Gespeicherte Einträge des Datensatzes
============
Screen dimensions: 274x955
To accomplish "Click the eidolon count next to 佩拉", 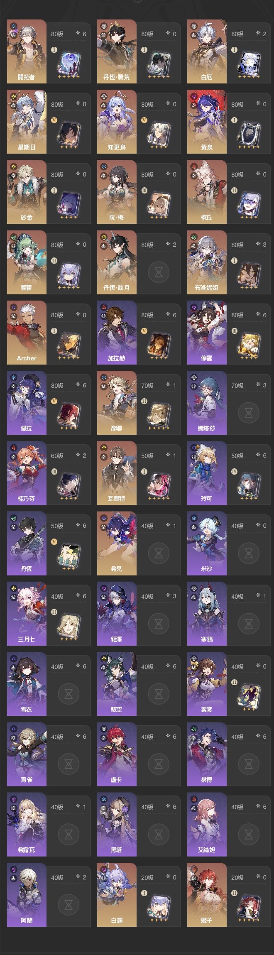I will pos(81,385).
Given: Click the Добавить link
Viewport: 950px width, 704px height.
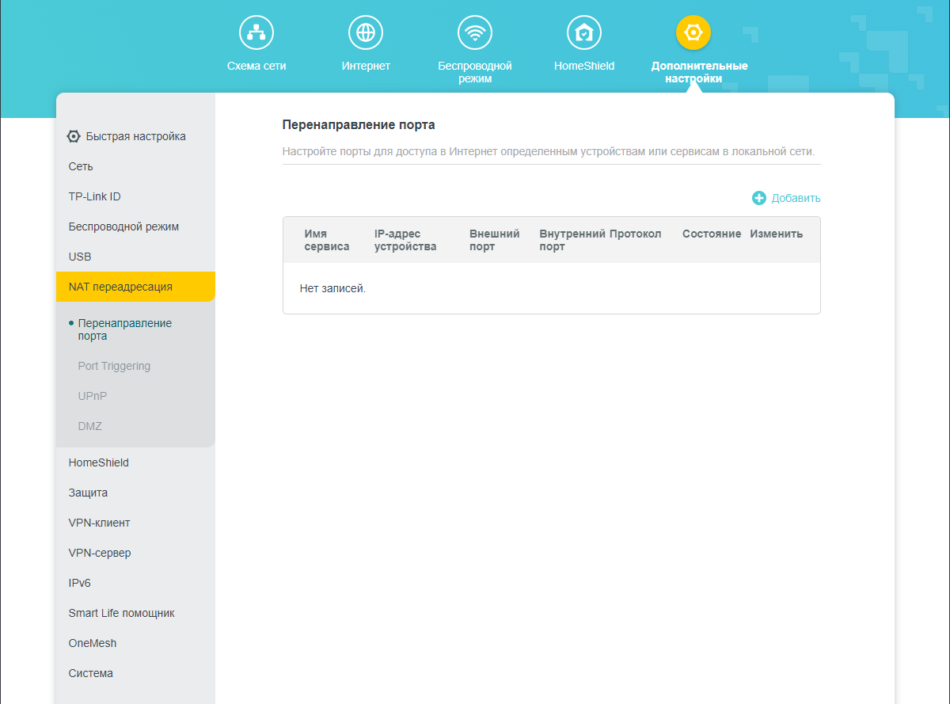Looking at the screenshot, I should click(x=796, y=198).
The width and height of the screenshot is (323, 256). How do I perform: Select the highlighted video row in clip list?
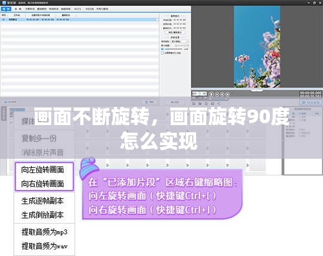click(80, 19)

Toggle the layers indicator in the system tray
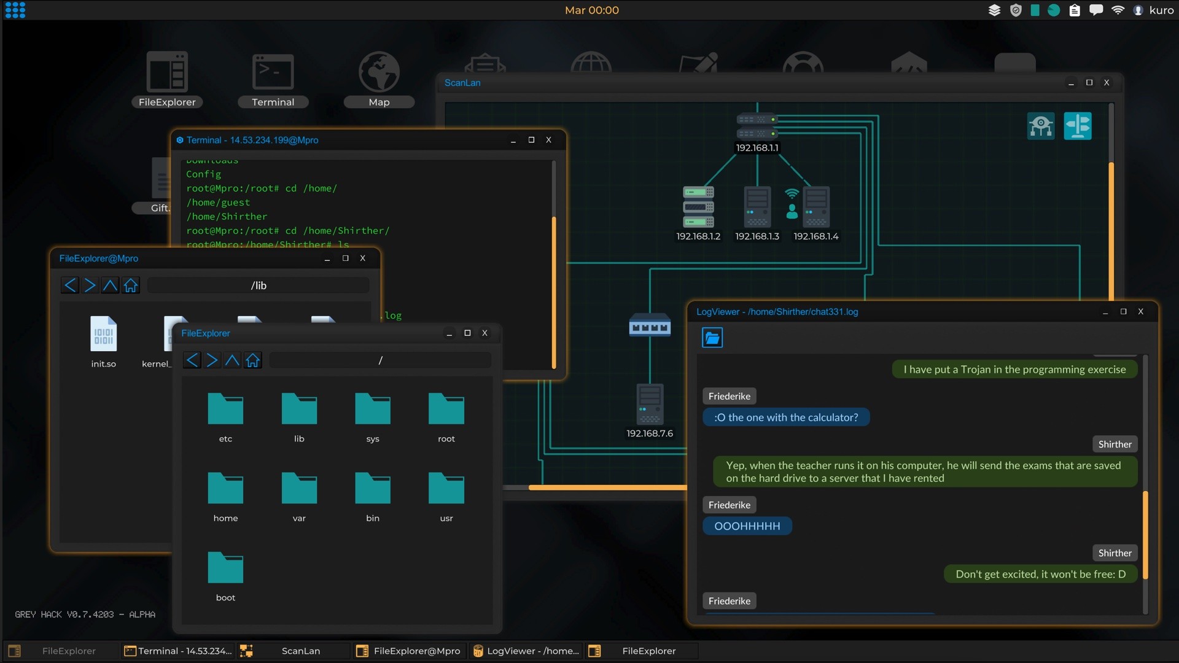click(x=995, y=10)
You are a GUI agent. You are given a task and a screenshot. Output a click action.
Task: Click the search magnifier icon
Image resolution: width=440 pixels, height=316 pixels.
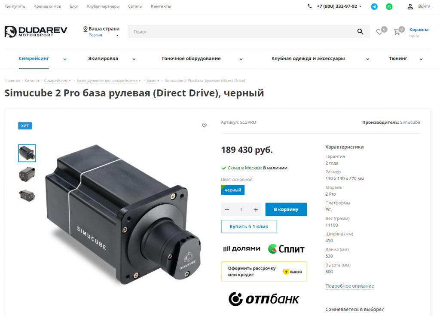tap(360, 31)
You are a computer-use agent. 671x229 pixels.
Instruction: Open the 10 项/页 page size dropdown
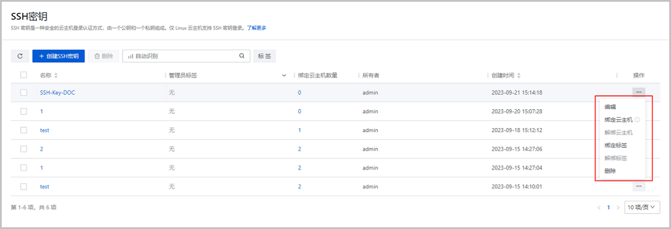642,207
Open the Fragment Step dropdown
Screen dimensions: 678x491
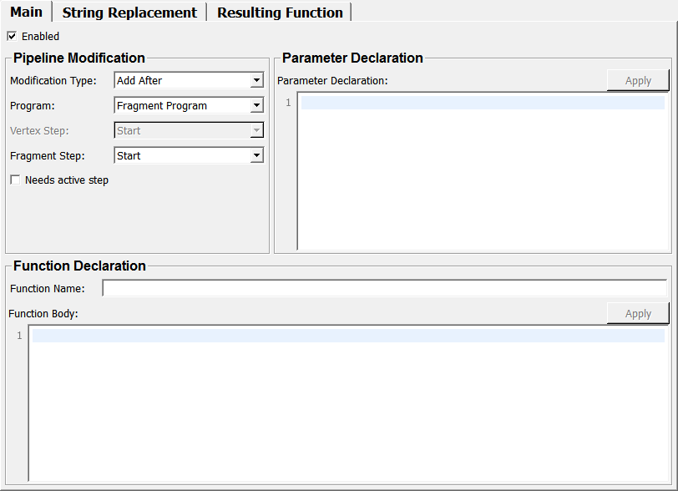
============
AUFGABENSTELLUNG: Wandle die Einträge von der Zeile mit „Toggle the layers“ bis einschließlich zum Ende der Einträge in eine JSON-Liste von Zeichenketten um, mit einer Zeichenkette pro Zeile und ohne Leerzeilen. Lass die Bilder in der Antwort weg.

LÖSUNG ZUR AUFGABE:
[
  "Toggle the layers indicator in the system tray",
  "click(x=995, y=10)",
  "You are a GUI agent. You are given a task and a screenshot. Output a click action.",
  "Task: Click the search magnifier icon",
  "Image resolution: width=440 pixels, height=316 pixels.",
  "tap(360, 31)",
  "You are a computer-use agent. 671x229 pixels.",
  "Instruction: Open the 10 项/页 page size dropdown",
  "642,207",
  "Open the Fragment Step dropdown",
  "Screen dimensions: 678x491"
]